Altaylı, gündelik yaşamdan bir örnek vererek durumun olağan dışılığına dikkat çekti: “Kendi oturduğum sitenin havuzunun makine dairesine ömrüm boyunca girmedim, nerede olduğunu bile bilmem. Bu yüzden bir belediye başkanının oraya neden ve nasıl girdiğini de sorgulamak gerekiyor. Ancak eğer birileri onun günlük rutinini biliyor, alışkanlıklarını takip ediyorsa, böyle bir tuzak kurgulamak imkânsız da sayılmaz. Tüm bu olasılıklar ciddi şekilde soruşturulmalıdır.”

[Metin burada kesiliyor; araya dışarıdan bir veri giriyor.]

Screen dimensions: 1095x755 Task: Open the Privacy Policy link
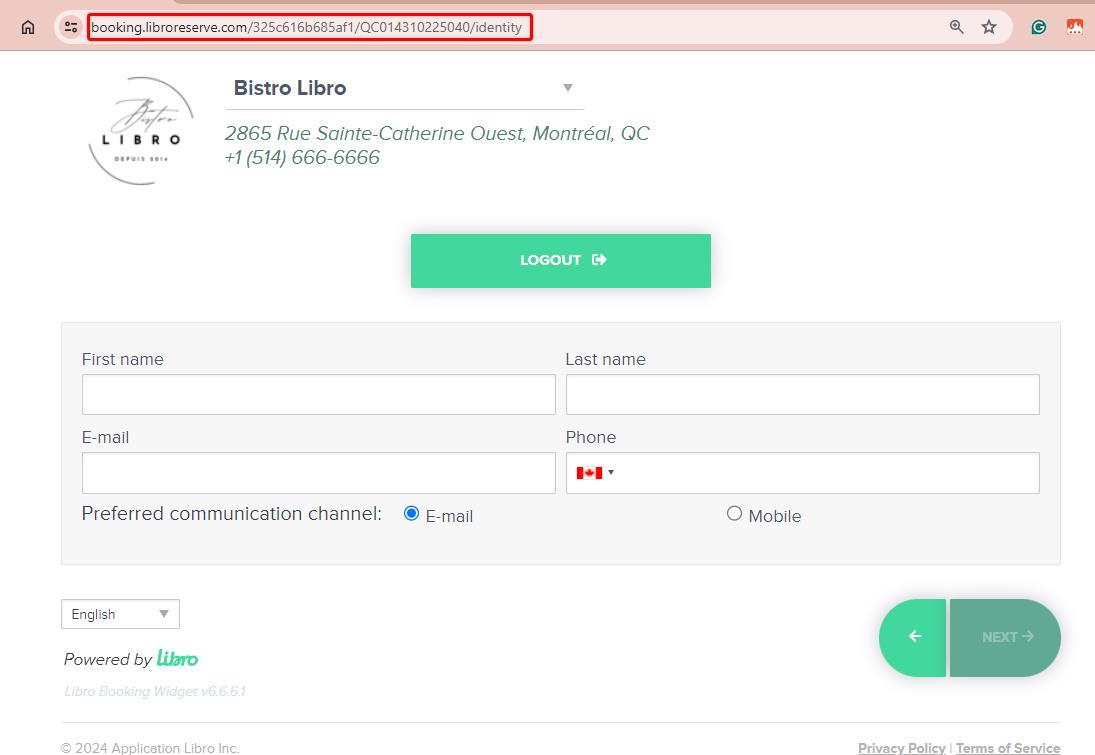901,748
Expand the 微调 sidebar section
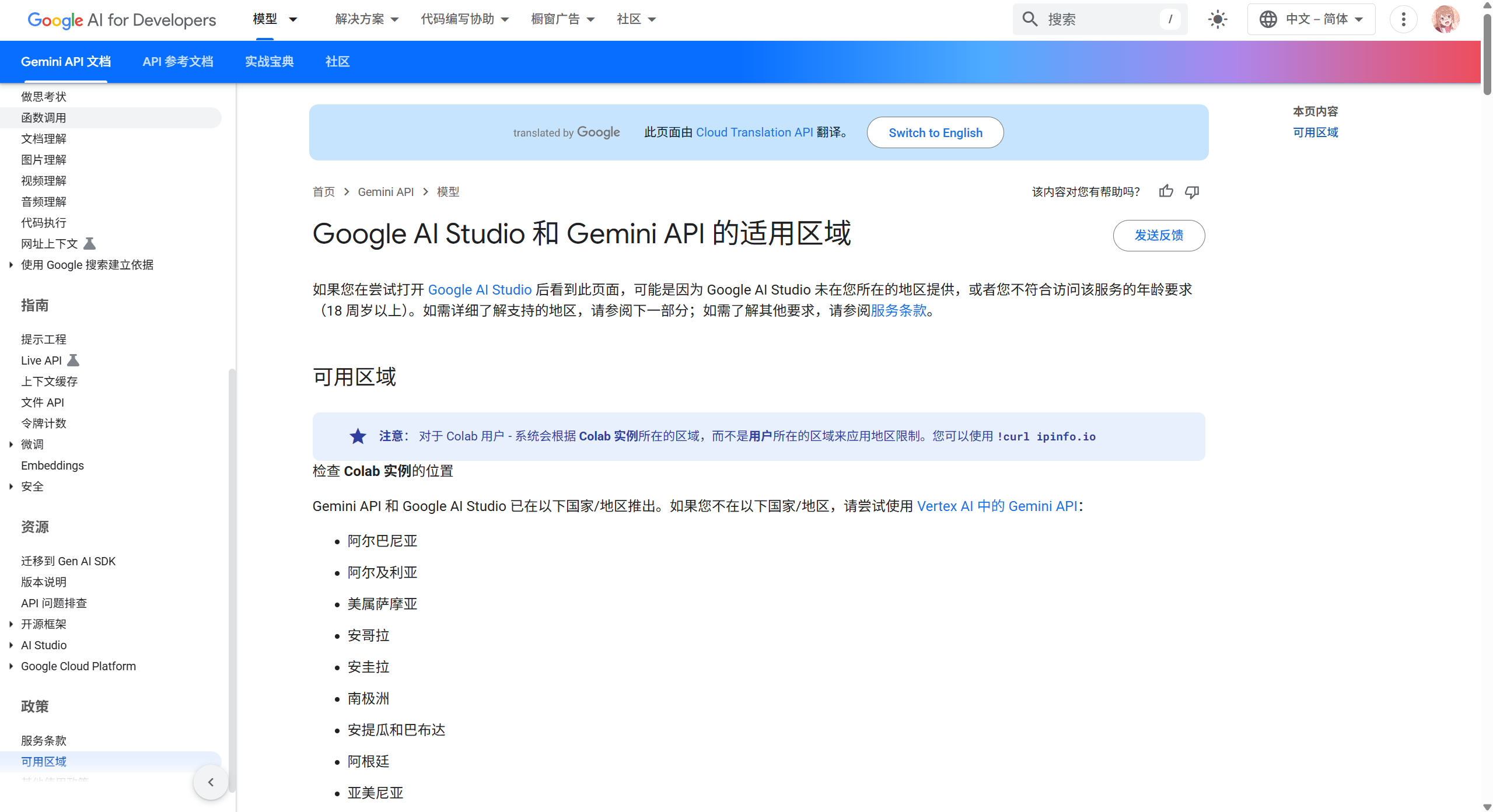Viewport: 1493px width, 812px height. [11, 444]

Altaylı’nın dikkat çektiği bir diğer husus da Türkiye’de ihmalkârlığın ve kötü işçiliğin yaygın olması. Bu noktada, olayın basit bir ihmalkârlık sonucu meydana gelmiş olma ihtimalinin daha güçlü olduğunu belirten gazeteci, yine de bu şüphelerin göz ardı edilemeyecek kadar ciddi olduğunu ifade etti.
“Evet, Türkiye’de kötü iş yapma geleneği, denetimsizlik ve rastgelelik birçok kazaya yol açıyor. Bu gerçek. Ancak bu olayda farklı dinamikler de devrede olabilir. Çünkü Zeyrek, belediyedeki yolsuzlukları önleyen ve çeşitli çıkar gruplarını rahatsız eden bir profildi. Daha önce güvenlik tedbirleri aldığı, hatta çevresine olası tehditlerden söz ettiği de biliniyor. Bütün bu parçalar bir araya geldiğinde, ‘acaba?’ demeden edemiyorsunuz.”